February 24, 2014
TherapeuticsMD issued results from two
phase I trials of TX 12-004-HR, a rapidly
acting vaginal preparation capsule v. Novo
Nordisk’s Vagifem (estradiol vaginal tablet)
for the treatment of Vulvar Vaginal Atrophy
(VVA). ESTR-1K-499 was an open label, single
dose crossover, relative bioavailability study
comparing 10μg of TX 12-004-HR to 10μg of
Vagifem. ESTR-1K-500 had same design, but
compared 25μg of TX 12-004-HR to 25μg
of Vagifem. Study results showed substantially
lower systemic estradiol exposure of
TX 12-004-HR when compared to Vagifem.
This PK data suggests that TX 12-004-HR may
provide therapeutic advantages over Vagifem.

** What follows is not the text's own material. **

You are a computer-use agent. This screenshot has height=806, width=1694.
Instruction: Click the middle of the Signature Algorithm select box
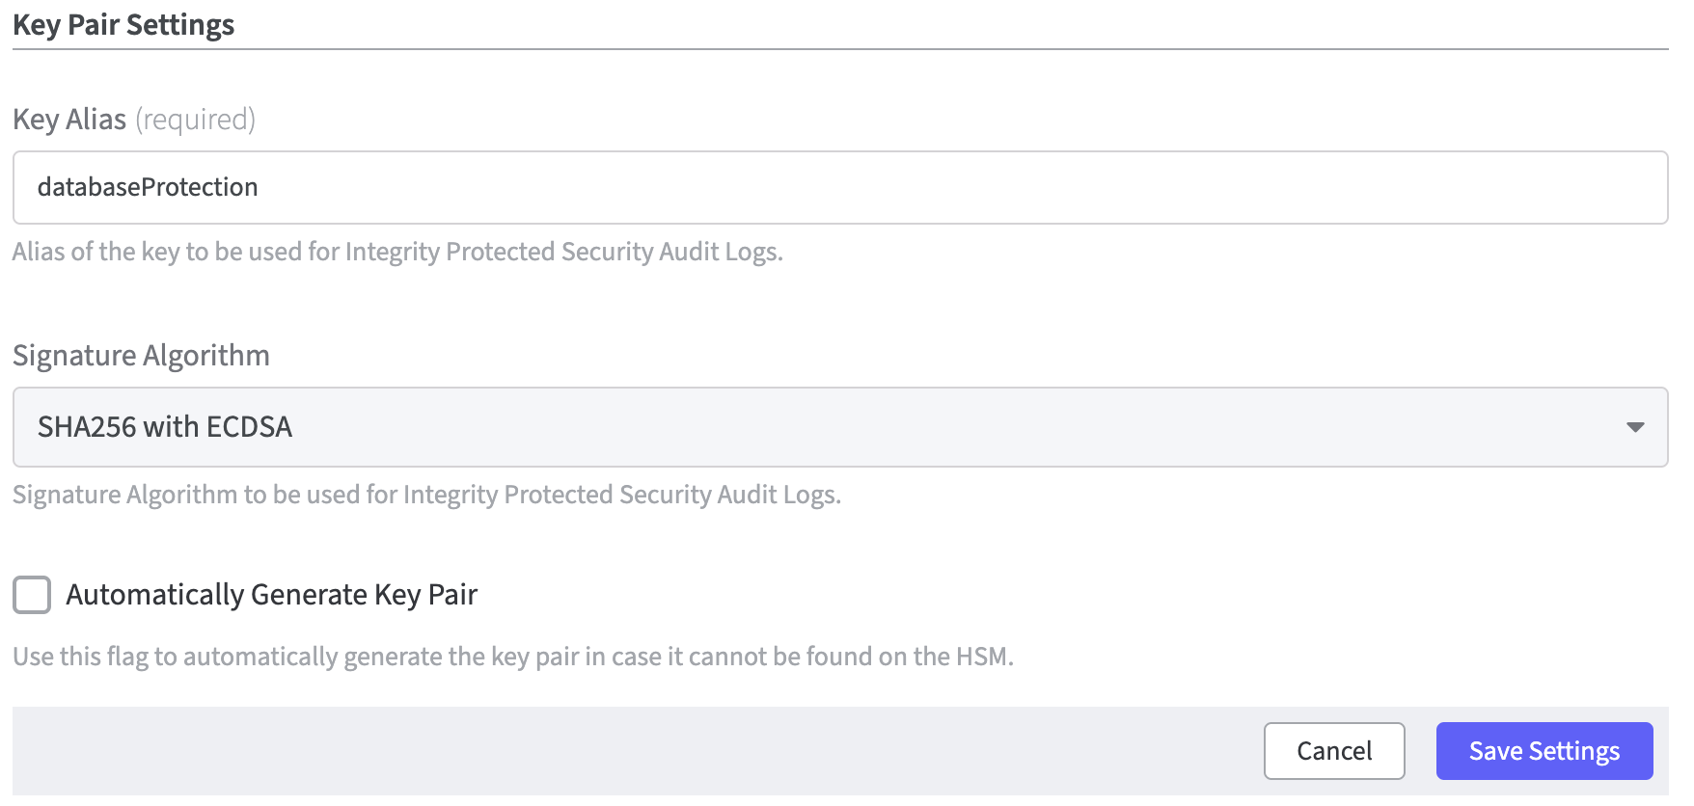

Biological effects showed statistically significant
results of quantitative endpoints, namely
reduction of vaginal pH (p=0.0002) and reduction
of vaginal parabasal cells. These results
will be used to design a development plan and
a clinical program to be submitted to FDA for
treatment of VVA in postmenopausal women.
June 23, 2008
QuatRx reported positive top-line results from a phase III trial of Ophena for the treatment of vulvovaginal atrophy. This randomized, double-blind, placebo-controlled, parallel group study enrolled 826 post-menopausal women in the US. The subjects were randomized into a 12-week treatment period to receive Ophena administered orally, once-daily at 30 and 60 mg doses or placebo. The co-primary endpoints were the change from baseline to week 12 in the percentage of parabasal cells in the vaginal maturation index, the percentage of superficial cells in the vaginal maturation index, vaginal pH, and improvements in the most bothersome moderate to severe vulvovaginal atrophy symptom. The study met all four co-primary endpoints, with the Ophena 60 mg dose demonstrating statistically significant improvements over placebo. Following 12 weeks of treatment with Ophena 60 mg, there was an average 30% decrease in parabasal cells compared to an increase of 4% with placebo and an average 11% increase in superficial cells as compared to 2% with placebo. The decrease in pH to a more favorable one in this Ophena treatment arm was also statistically significant as compared to placebo (-1.01 ± 1.1 versus -0.10 ± 0.8). In addition, women who identified dryness or painful intercourse as their most bothersome symptom showed significant improvements in each of these symptoms when treated with 60 mg of Ophena. Based on the results QuatRx plans to commence a second phase III trial later in 2008.